After the manual recovery, certctl's next renewal-loop tick re-verifies the live cert via ValidateDeployment and resumes normal operation.

"How do I know certctl is the only one writing to this ARN / vault cert?"

AWS — via CloudTrail:

EventName = "ImportCertificate"
Resources.ARN = "arn:aws:acm:us-east-1:...:certificate/<id>"

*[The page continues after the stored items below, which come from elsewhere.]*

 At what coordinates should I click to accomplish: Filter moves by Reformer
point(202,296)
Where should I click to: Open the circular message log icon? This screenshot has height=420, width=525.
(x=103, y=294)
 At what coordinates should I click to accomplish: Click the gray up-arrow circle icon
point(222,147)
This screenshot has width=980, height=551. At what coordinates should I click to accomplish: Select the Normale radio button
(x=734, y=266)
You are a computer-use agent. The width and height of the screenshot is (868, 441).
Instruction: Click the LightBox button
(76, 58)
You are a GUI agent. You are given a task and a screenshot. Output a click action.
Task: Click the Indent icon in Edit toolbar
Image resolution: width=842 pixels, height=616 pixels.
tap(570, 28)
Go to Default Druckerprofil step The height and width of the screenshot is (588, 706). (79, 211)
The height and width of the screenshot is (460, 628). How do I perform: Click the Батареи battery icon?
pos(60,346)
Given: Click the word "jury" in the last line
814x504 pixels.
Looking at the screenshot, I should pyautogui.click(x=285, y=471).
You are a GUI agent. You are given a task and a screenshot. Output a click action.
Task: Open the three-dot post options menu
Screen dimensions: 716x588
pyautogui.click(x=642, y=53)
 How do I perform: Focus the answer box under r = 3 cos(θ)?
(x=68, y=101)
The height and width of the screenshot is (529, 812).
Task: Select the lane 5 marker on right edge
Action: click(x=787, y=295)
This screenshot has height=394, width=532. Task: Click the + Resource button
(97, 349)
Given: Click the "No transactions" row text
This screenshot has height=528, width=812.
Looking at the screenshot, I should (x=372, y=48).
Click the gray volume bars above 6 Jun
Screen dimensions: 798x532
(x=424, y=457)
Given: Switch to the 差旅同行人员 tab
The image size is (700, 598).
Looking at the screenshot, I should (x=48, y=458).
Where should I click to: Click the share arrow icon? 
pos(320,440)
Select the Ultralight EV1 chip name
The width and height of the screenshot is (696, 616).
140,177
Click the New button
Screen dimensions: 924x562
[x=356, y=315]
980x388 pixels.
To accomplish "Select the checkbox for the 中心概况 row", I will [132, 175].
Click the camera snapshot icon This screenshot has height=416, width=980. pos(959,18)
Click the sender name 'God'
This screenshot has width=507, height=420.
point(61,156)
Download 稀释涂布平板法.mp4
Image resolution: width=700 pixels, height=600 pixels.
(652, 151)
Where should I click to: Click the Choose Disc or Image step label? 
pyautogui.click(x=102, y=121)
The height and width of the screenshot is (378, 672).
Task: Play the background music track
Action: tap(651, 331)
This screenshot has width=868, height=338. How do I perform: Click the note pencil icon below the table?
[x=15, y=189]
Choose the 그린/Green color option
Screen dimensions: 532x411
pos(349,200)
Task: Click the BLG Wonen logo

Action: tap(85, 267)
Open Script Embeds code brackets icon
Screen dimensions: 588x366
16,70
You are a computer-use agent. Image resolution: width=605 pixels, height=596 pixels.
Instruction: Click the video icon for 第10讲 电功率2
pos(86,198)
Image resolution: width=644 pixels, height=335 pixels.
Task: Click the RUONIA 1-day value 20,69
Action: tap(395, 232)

Filter by user identity to see which principal made each call. The certctl agent's IAM role / IRSA-bound role should be the only writer.

Azure — via Activity Log:

az monitor activity-log list \
  --resource-id /subscriptions/<sub>/resourceGroups/<rg>/providers/Microsoft.KeyVault/vaults/<vault>/certificates/<name> \
  --offset 30d \
  --query "[?operationName.value=='Microsoft.KeyVault/vaults/certificates/import/action'].{caller:caller, time:eventTimestamp}"

Cardinality + cost

  • Per-target-type Prometheus counters: 2 new certctl_deploy_attempts_total series (AWSACM + AzureKeyVault) × 2 results = 4 series. Comfortable.
  • AWS ACM costs: ImportCertificate is free; CloudTrail logs at $2 per GB. Renewing 100 certs/month adds ~10 KB to CloudTrail.
  • Azure Key Vault costs: certificate operations $0.03 per 10K operations (V2 pricing as of 2026-05). 100 certs/month = $0.0009 in cert-op spend. Activity Log retention is configurable (default 90 days, free).

V3-Pro forward path

Tracked at cowork/WORKSPACE-ROADMAP.md under "Adapter hardening":

  • AWS CloudFront direct-attach — UpdateDistribution after an ACM ImportCertificate so the CloudFront edge picks up the new cert without operator intervention. Requires cloudfront:UpdateDistribution IAM permission on top of the ACM minimum.
  • Azure Front Door direct-attach — UpdateRoutingConfig equivalent.
  • AWS ALB / Azure App Gateway auto-bind — currently operators attach the ARN / KID URI to the LB out-of-band (Terraform); V3-Pro adds the auto-attach step.
  • Soft-delete recovery for Azure Key Vault — V2 always re-imports as a new version; V3 detects soft-deleted prior versions and offers operator-confirmed recovery.
  • GCP Certificate Manager target — Google Cloud's equivalent to ACM; mirrors the AWS ACM connector shape. Separate cloud, separate connector.